======== Text passage

Thank you for your reply, Chris.

I think I know where you are coming from when you say:

 "Why would you override the authorization decisions made by the
application developers?

To be transparent: I'm a developer not an operations person nor do I work
for a large company so my use-case is hypothetical rather than actual."

But that assumes that you are running a dev-ops shop where the developers
also control all the operations and are responsible for cybersecurity. This
scenario works fine in small companies where dev-ops is the SOP, but in
larger organizations, it's not really feasible.  It's been my experience
that IT departments separate security responsibilities from development
responsibilities. They cooperate, but the security folks are the ultimate
gatekeepers for encryption, authentication, and authorization.  This is
done for the same reason that larger organizations - with big IT
departments - separate the role of managing the database from developers
who use it.

If I'm ACME Bank and I have a slew of contractors working on an application
that will manage the client's finances I do not want the contractors to
decide what security privileges users should have - that's the role of
operations or management or if hosting the client.

================
======== Data section

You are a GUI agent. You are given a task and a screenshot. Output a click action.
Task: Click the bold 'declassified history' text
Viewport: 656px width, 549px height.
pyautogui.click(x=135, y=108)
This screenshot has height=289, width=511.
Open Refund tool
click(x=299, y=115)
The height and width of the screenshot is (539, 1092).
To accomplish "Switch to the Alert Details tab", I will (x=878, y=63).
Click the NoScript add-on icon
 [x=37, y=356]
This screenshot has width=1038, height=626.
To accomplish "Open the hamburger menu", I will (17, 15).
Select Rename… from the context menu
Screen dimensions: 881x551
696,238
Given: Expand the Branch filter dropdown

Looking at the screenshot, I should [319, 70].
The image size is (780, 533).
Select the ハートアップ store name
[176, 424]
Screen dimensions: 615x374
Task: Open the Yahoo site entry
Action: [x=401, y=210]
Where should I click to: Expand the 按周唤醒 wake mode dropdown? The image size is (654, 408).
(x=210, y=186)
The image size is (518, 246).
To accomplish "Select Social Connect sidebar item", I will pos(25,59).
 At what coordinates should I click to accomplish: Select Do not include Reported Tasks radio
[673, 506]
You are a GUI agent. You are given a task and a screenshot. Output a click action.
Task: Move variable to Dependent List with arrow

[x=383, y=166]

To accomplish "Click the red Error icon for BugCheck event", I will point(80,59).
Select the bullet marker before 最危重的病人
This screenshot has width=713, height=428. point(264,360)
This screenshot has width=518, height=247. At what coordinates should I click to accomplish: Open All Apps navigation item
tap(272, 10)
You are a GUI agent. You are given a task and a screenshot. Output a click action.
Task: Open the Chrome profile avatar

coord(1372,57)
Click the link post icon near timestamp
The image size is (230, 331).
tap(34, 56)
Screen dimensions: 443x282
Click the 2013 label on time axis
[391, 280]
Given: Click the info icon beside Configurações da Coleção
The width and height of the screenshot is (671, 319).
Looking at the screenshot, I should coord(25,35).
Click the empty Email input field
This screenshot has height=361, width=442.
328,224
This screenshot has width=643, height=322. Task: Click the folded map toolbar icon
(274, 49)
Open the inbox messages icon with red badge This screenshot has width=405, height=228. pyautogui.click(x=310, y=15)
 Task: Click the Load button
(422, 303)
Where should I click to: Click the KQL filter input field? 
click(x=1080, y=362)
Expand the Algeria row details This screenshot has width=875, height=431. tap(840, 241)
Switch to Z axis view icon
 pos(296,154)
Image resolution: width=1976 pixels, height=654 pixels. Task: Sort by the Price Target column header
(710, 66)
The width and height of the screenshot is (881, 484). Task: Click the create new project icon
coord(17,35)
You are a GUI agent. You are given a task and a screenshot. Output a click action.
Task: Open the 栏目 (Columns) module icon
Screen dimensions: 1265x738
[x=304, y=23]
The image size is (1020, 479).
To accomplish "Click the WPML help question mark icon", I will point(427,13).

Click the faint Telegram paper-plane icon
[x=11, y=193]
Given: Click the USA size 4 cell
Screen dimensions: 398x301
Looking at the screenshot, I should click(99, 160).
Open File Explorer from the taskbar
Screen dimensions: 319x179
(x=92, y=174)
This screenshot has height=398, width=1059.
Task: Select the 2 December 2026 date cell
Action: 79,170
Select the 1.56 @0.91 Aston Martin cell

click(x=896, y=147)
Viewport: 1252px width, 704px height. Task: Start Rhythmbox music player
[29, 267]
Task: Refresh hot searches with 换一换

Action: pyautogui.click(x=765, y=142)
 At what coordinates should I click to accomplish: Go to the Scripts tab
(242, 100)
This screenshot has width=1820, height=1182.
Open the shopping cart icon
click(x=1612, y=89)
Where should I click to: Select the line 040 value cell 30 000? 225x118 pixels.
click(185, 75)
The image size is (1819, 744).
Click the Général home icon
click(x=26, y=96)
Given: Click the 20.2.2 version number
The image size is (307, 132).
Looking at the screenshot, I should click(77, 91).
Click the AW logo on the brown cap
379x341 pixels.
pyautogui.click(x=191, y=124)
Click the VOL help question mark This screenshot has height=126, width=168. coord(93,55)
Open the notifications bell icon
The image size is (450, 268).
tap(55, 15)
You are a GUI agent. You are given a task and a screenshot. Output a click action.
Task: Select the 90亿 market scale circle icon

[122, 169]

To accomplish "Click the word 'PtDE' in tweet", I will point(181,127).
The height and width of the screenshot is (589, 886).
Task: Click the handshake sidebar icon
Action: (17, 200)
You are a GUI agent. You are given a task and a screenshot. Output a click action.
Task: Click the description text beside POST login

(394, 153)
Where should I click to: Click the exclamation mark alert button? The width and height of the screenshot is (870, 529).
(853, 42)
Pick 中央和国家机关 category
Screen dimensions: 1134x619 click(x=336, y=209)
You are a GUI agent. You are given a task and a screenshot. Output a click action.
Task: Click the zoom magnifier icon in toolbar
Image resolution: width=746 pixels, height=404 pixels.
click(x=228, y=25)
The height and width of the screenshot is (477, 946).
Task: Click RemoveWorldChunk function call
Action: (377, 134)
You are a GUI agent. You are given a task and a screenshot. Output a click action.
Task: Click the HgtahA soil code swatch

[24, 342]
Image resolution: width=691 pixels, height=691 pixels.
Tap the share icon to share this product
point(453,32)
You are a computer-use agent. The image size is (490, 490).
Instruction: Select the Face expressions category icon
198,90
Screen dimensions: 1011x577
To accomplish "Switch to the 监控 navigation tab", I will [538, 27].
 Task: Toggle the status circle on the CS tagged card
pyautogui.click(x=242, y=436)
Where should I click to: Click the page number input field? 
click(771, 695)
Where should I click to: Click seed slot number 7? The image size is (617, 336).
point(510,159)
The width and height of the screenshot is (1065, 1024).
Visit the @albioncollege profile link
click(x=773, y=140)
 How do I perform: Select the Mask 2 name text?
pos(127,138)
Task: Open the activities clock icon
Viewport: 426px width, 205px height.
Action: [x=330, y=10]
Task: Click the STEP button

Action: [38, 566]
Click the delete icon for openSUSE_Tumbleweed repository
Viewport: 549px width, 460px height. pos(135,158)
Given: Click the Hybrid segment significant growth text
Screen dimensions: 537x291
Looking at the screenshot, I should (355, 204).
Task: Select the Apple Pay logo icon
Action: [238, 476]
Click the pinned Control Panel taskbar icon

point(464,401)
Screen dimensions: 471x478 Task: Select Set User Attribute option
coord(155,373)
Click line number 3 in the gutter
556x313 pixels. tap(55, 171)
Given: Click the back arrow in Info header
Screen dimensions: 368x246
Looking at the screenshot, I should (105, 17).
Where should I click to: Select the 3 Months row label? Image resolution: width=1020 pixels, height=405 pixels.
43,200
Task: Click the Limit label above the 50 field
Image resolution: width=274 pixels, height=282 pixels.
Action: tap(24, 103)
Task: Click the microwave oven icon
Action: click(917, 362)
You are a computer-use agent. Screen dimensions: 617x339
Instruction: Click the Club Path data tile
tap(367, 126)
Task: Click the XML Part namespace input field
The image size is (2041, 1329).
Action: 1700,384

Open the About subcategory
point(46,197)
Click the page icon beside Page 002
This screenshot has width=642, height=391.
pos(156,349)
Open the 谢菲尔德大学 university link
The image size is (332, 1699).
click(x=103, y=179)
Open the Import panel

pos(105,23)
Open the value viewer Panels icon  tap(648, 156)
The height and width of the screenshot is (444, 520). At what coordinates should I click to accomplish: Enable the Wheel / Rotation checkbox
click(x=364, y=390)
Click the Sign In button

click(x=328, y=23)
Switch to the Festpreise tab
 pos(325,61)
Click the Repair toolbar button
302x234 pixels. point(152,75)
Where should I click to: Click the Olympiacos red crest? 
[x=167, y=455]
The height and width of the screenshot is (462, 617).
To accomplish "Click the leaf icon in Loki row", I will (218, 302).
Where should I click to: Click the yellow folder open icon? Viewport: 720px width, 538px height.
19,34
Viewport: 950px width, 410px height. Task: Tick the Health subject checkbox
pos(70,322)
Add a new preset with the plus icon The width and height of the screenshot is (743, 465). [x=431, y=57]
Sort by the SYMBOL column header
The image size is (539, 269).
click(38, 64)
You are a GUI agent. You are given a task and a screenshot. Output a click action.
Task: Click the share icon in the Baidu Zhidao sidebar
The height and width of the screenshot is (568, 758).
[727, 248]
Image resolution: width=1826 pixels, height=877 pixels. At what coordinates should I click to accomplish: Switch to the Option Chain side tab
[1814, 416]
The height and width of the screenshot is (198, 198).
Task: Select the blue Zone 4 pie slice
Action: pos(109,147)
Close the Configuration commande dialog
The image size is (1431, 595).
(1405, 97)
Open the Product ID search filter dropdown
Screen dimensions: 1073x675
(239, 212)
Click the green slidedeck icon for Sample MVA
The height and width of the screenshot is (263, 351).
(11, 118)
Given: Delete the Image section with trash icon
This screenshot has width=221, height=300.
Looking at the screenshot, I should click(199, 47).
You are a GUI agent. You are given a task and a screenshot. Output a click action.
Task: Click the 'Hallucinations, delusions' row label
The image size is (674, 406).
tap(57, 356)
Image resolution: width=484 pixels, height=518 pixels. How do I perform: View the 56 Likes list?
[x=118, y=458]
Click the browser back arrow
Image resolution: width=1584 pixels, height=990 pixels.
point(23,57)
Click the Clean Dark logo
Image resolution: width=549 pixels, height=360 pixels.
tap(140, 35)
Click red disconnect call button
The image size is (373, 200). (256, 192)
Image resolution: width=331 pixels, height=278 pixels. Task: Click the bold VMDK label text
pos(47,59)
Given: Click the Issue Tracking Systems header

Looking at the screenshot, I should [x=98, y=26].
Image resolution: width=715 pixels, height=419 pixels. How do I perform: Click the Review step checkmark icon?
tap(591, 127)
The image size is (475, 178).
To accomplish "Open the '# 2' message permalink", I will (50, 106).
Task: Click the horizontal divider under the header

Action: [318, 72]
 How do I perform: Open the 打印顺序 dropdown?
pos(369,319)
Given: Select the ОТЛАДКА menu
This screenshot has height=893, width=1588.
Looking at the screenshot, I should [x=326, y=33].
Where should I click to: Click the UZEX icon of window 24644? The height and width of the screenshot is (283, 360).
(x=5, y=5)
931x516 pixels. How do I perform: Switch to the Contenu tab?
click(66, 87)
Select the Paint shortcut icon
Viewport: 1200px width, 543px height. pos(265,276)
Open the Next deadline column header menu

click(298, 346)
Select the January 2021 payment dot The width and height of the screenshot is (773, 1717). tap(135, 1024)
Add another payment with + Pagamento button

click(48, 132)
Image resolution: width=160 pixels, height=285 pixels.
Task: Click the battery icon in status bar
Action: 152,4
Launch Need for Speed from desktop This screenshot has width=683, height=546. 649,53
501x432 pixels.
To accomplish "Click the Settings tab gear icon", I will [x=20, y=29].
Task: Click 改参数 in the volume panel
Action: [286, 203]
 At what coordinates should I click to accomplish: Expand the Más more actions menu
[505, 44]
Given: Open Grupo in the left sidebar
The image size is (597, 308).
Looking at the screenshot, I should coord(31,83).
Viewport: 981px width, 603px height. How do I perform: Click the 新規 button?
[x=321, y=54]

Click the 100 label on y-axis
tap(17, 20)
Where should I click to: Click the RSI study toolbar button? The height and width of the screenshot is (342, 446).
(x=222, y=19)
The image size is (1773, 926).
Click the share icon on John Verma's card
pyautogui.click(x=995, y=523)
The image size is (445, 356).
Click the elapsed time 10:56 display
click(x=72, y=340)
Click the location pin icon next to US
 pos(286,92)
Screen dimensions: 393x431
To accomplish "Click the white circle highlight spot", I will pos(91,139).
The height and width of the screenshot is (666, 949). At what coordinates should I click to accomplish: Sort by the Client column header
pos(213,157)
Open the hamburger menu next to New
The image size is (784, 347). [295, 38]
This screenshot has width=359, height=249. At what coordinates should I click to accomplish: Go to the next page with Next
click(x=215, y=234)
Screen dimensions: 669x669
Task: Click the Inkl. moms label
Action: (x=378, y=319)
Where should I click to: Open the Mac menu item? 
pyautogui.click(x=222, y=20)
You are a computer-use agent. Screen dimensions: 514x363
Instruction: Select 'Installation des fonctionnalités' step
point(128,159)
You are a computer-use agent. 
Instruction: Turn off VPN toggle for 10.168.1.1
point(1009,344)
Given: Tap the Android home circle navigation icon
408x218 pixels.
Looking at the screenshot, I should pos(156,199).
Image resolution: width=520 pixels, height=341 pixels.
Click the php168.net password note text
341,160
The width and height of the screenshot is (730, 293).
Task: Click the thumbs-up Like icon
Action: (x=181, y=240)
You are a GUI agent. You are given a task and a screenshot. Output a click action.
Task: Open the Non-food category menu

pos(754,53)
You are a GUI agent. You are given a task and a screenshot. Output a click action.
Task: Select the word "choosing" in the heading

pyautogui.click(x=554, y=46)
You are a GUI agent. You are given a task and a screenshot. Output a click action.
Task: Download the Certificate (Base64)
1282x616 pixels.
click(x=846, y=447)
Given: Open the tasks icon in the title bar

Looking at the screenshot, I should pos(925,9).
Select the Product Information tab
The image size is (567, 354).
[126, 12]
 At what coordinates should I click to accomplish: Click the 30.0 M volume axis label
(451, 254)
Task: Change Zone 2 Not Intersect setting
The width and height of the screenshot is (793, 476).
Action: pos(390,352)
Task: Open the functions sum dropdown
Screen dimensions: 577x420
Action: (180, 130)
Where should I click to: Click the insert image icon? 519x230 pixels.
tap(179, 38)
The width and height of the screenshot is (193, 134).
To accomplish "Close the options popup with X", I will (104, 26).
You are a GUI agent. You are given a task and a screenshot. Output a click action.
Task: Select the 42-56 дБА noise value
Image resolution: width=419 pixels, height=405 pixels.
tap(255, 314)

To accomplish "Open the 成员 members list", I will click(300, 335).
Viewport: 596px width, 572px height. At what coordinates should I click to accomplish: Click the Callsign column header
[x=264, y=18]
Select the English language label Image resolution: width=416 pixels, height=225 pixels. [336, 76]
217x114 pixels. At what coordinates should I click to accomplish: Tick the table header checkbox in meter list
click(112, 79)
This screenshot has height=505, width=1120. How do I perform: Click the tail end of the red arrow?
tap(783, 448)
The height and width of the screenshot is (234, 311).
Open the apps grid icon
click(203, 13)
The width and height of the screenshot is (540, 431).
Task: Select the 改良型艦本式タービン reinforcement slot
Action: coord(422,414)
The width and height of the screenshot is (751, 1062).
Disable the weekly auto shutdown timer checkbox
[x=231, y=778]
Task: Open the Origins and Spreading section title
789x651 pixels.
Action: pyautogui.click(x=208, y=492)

================

Work instructions -
A – Rewrite the email reply between "Thank you for" and "application developers?", inclusive, with "authorization" replaced by "access".
B – Answer these questions about the email reply:
(i) In the remark quoted from Chris, how is the use-case described?
(ii) According to the writer, who are the ultimate gatekeepers for encryption, authentication, and authorization?
(iii) In the ACME Bank example, what does the writer not want the contractors to decide?
C – Carry the email reply about overriding developers' authorization decisions further from the point where it stops.
The listing plays no part in the work here.

Answers for the exercise -
A –
Thank you for your reply, Chris.

I think I know where you are coming from when you say:

 "Why would you override the access decisions made by the
application developers?

B –
(i) As hypothetical rather than actual.
(ii) The security folks.
(iii) What security privileges users should have.

C –
On Tue, Mar 3, 2020 at 7:51 AM Christopher Schultz <
ch...@christopherschultz.net> wrote:

> -----BEGIN PGP SIGNED MESSAGE-----
> Hash: SHA256
>
> Richard,
>
> On 3/3/20 08:26, Richard Monson-Haefel wrote:
> > Thank you, Mark.  I was actually aware of how to do it using the
> > web.xml.
> >
> > I was looking for a valve that could do the same thing, and here is
> > the reason:
> >
> > If I, as the Tomcat admin, want to manage access permissions
> > (authorization) I can use the /tomcat/conf/web.xml file. However,
> > this file is overridden by matching elements in an individual WAR.
>
> This will never work. If conf/web.xml is even allowed to set
> <security-constraints> (and I'm not sure either way), they would be
> relative to every web application and not relative to the server's
> root. IT would be very difficult to manage this in the way you describe.
>
> > So If I say on the tomcat web.xml that only Bill and Ted have
> > access to path A, but an individual WAR's web.xml says that
> > Everyone has access to Path A, then the WAR web.xml wins, right?
>
> Yes. (Bogus!)
>
> > If I use a valve I can short-circuit the process before it even
> > gets to the web application.  In that way, no matter what the
> > developers put into the WAR I have multiple control from Tomcat.
> > Make sense?
>
> That does makes sense, but please help us understand the use-case. Why
> would you override the authorization decisions made by the
> application's developers?
>
> I'm not sure if you can do this at the "Server level", but you can use
> url-rewrite[1] to reject URLs based upon the logged-in user's roles.
> Search the user's manual for "user-in-role".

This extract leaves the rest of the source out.